Un racconto a due colori, senza vie di fuga.
Sul transatlantico diretto a Buenos Aires i passeggeri sono comparse in attesa che quel sipario blu si apra su una qualsiasi terra che tarda a comparire.
Sono solo due i personaggi che tentano una tridimensionalità, qui: il dottor B. e il campione del mondo di scacchi Mirko Czentovič.
Una sola cosa si fa su quel transatlantico, in attesa che l’orizzonte offra un appiglio: si muovono i pezzi degli scacchi. Czentovič contro il dottor B., barrato in un silenzio totale, arroccato nel suo riserbo autistico, impermeabile. Non ne sapremo mai nemmeno il nome.
E il transatlantico va, il blu mistico della notte richiude il suo mistero d’alghe dietro la lama della prora.
Il tempo non ha misura, lo spazio non ha dimensione, in un viaggio statico, una nave fantasma in un sogno sospeso.
Sono solo l’alabastro e l’onice a lottare la silenziosa danza delle ore. Lo sguardo in tralice di un cavallo abbattuto si spegne sul velluto di porpora, mentre la muta avanzata del giullare sbriciola la ragnatela dell’esercito nero e s’insinua nella quiete obliqua, finita nell’istante bianco. Un prisma di luci scintilla il suo vetriolo sulla doppia geometria sempre più sgombra e crudele.
Il dottor B. è mistero. Non si sa nulla di lui. Non parla. Ma anche il suo silenzio è vulnerabile, come un pezzo degli scacchi sorpreso da una mossa imprevista.
Da cosa sta muovendo, cosa fugge?
La sfida Czentovič – dottor B. si fa torneo. Ogni incontro è un giorno in più strappato alla fine. Il dottor B. dopo la prima sconfitta, conclude con una patta il secondo giro. Czentovič vacilla, una crepa sottile inizia a scalfire la sua sicurezza. Si decide un terzo incontro, una rivincita.

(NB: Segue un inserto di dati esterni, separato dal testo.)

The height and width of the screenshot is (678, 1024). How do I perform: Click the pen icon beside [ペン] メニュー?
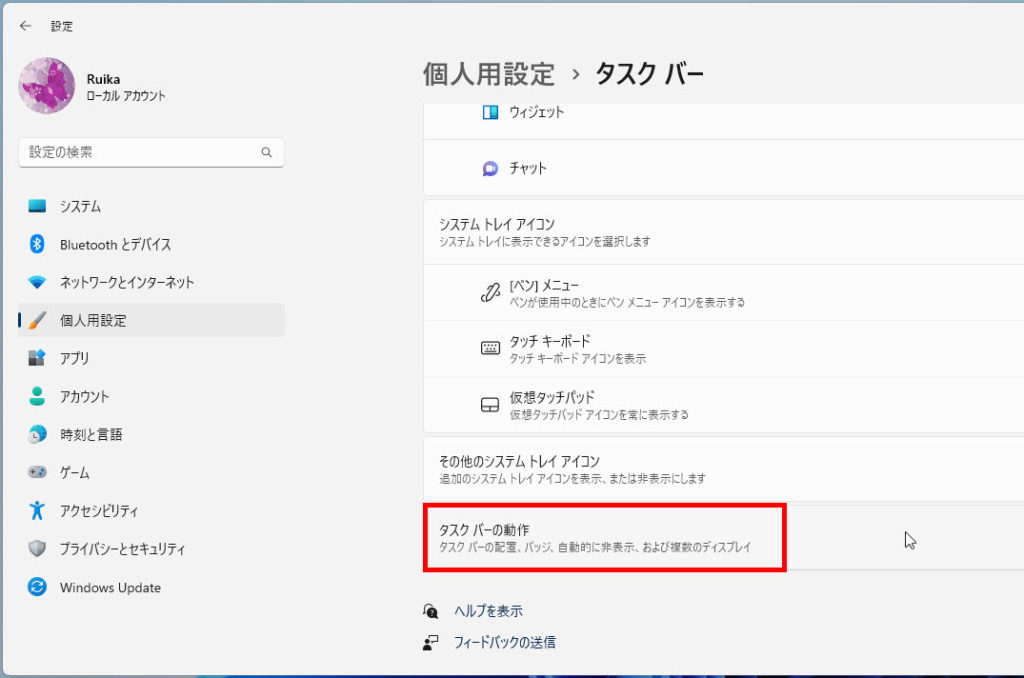[x=490, y=292]
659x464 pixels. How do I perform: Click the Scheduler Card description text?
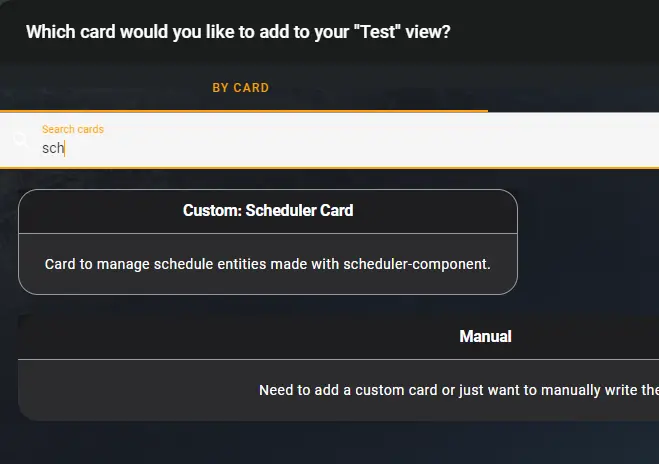(x=268, y=264)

Ancora una notte, ancora un giorno.
Ogni mossa spoglia i duellanti di un velo, li espone, li scopre.
Tanto che, una notte, il dottor B. mentre le ombre sulla trama a scacchi si diradano, di mossa in mossa, di colpo in colpo, racconta.
La sua è una storia reale, la sua, e spinge per svelarsi, per essere narrata e così farsi più vera.
Cosa sta portando con sé il dottor B.? Chi è?
E lui racconta…
La Gestapo smascherando un giorno il suo segreto attivismo anti- hitleriano, aveva escogitato per lui una sottile e terribile condanna: isolamento perfetto in una stanza d’albergo, in una bolla di solitudine assoluta, tempo immobile scandito esclusivamente da aberranti interrogatori, unico contatto con il mondo esterno. Il dottor B. nella cella interiore e neutrale in cui è costretto, sfiora l’abisso dell’alienazione.
Quanto vale una via di fuga, quanto vale un pensiero, un gioco mentale a cui affidare il tentativo di salvezza?
Tutto.
Gli scacchi: 150 partite esemplari ed estreme, disputate da campioni mondiali sono descritte in un libretto, un manuale custodito nella giacca di uno di quei brutali ufficiali che lo tengono segregato, uno di quelli che lo seviziano, che lo torturano. Un innocuo manualetto, una piccola raccolta. Un libro.
Il dottor B. ruba il libro. Non dorme più, apparecchia i pezzi, muove gli occhi nel buio, dirige l’orchestra con la mente, distrugge eserciti col pensiero, impara ogni mossa senza muovere un pezzo.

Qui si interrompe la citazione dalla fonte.